The tourney opened Wednesday and continues through July 25.
Sullivan, a midfielder, and DiPuppo, a goalie, play for the Philadelphia Masters Lacrosse Club, which plays at the Center for Arts and Technology in Phoenixville.
``It's a sport that doesn't die out,'' DiPuppo said, referring to the masters concept. The game at that level involves more passing and is ``slower-moving,'' he said.
WHIPPETS PICK BYFORD * John Byford, a native of England who coached Villa Joseph Marie Academy to PIAA championships in 1993 and 1994, has been named girls' soccer coach at Downingtown. The former Division 2 professional club player served as an assistant coach at Kutztown University last season but was eager to become a head coach again at the high school level.

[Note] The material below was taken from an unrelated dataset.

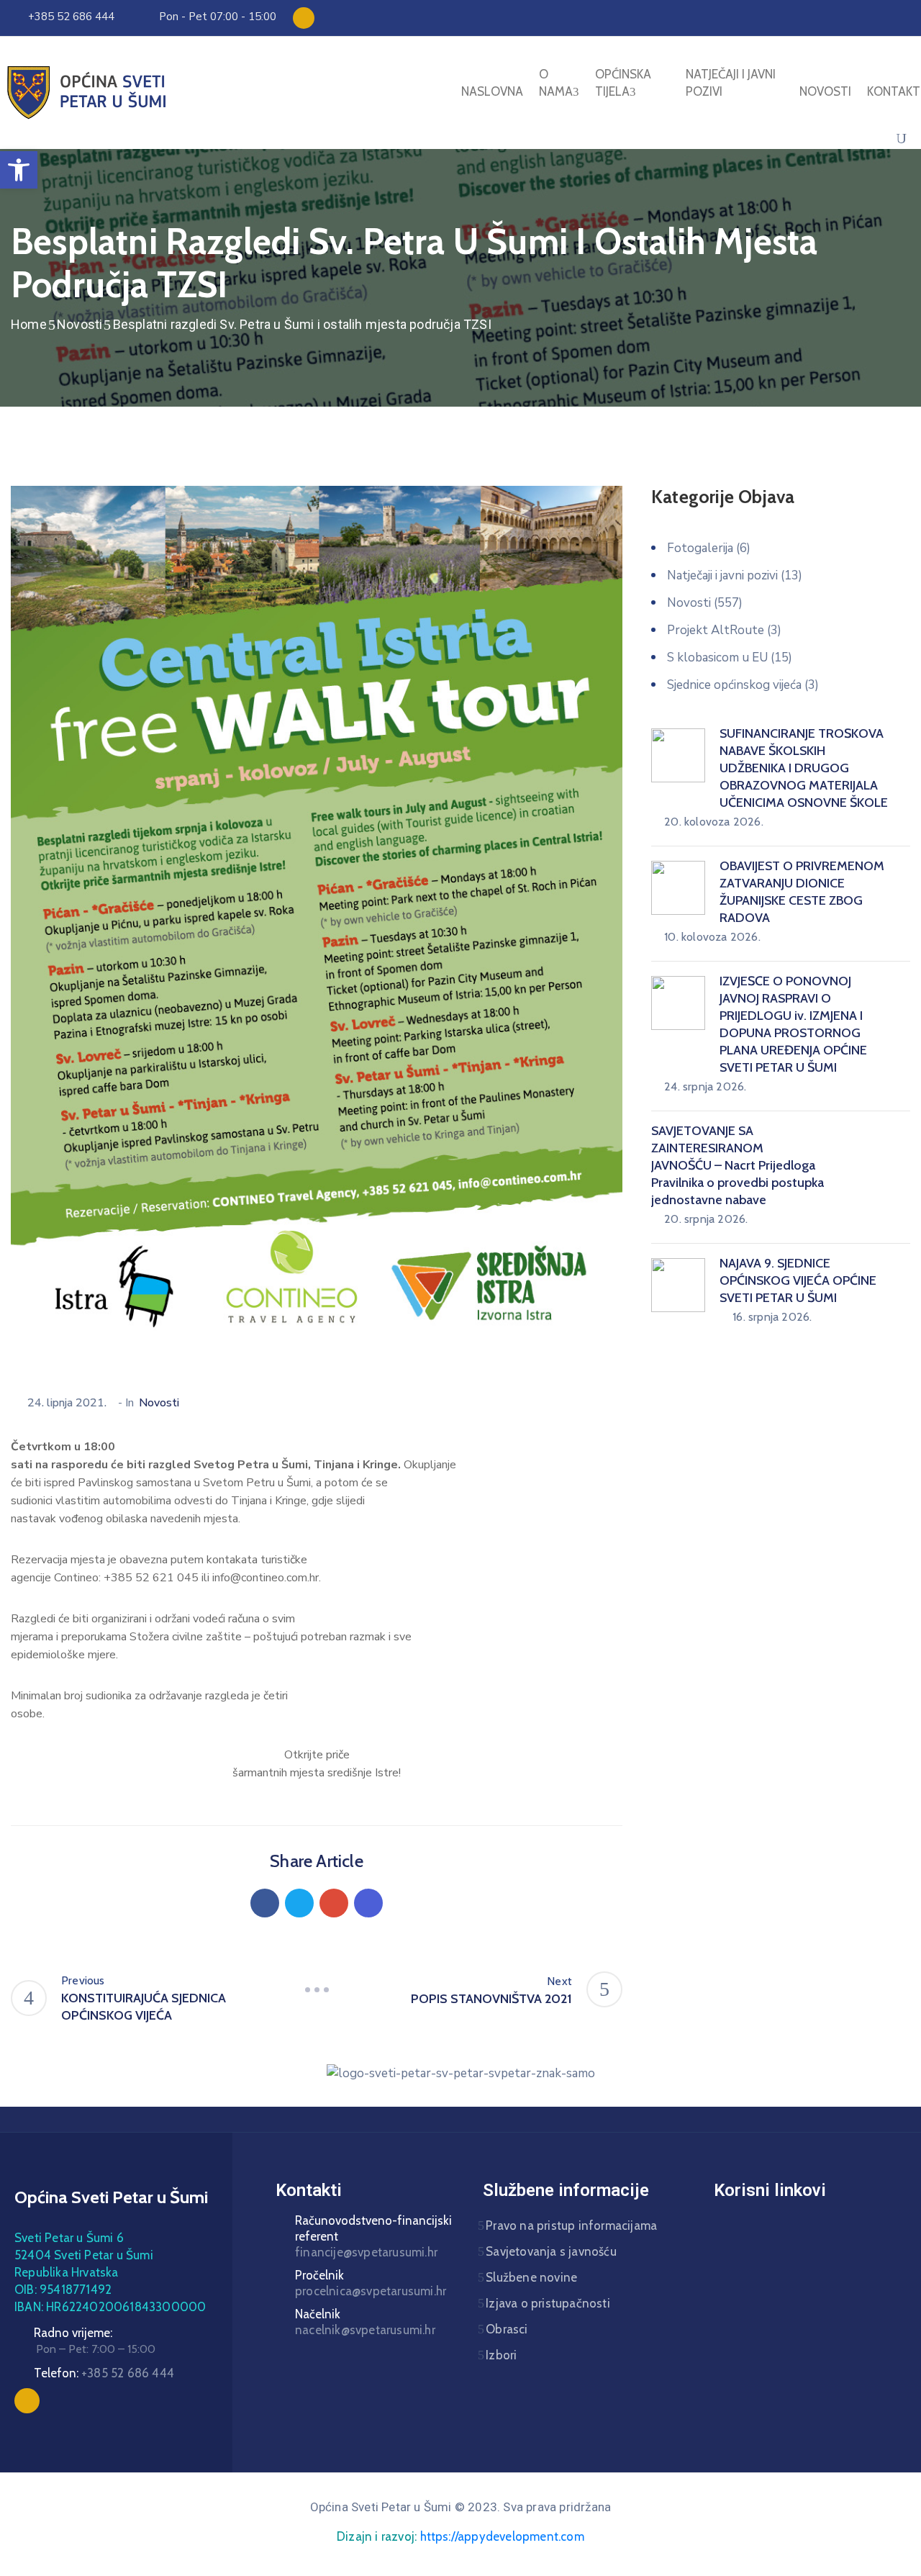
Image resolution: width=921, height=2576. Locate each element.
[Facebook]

``If I can't play, the next-best thing is coaching,'' said Byford, who spent five years playing at the professional level in England. He is the coach of the Eastern Pennsylvania Youth Soccer Association's girls' 15-and-under state select team.
Last season, Downingtown had a 16-5 record under coach Mike Fuguet. The third-seeded Whippets lost to Owen J. Roberts in the second round of the District 1 tournament. Byford has high hopes for this season.
``We have some talent,'' he said. ``I think we can make the state playoffs.''
ERTELL STEPS DOWN * Phoenixville athletic director Jack Ertell has joined a list of area athletic administrators and coaches to step down after long careers. The 53-year-old Ertell, who retired as a social studies teacher at the high school after 32 years, was the Phantoms' AD for 14 years. He served as an assistant athletic director before that.
At Phoenixville, Ertell joined John ``Doc'' Kennedy in resigning. Kennedy stepped down as the Phantoms' baseball coach after 20 years.
Ertell took advantage of a state provision allowing teachers under age 65 with more than 30 years of experience to retire during a two-month period. During his tenure at Phoenixville, he was instrumental in forming the Pioneer Athletic Conference. The Phantoms had previously played in the Ches-Mont League.
``It was a difficult decision for me,'' Ertell said of his retirement. ``Severing my ties with the boosters and the coaches was not easy.''
Ertell said he probably won't be too far from Phoenixville athletics when he returns from a trip to visit family in Arizona.
``I'll probably join the boosters,'' he said.
OPTIMISM AT CHEYNEY * Cheyney's football team hasn't scored a victory in 44 games, but new athletic director Gregory Smith hopes to be the impetus for a program that will get the team on the right track. He knows it won't be easy.
``It's a tall order,'' said Smith, who came to Cheyney from Towson State University, where he was a professor of sports management. ``Things could be worse. We could be oh-for in all sports. I came here because I wanted to be part of a rebuilding process.''
Smith, who holds a doctorate from Temple, will teach in Cheyney's physical-education and recreation department in addition to his duties as athletic director.
And that's what Smith likes about the opportunity. He'd like Cheyney to return to its great athletic past, but he emphasizes education.
``I want to create an environment that's conducive to both academics and athletic competition,'' he said.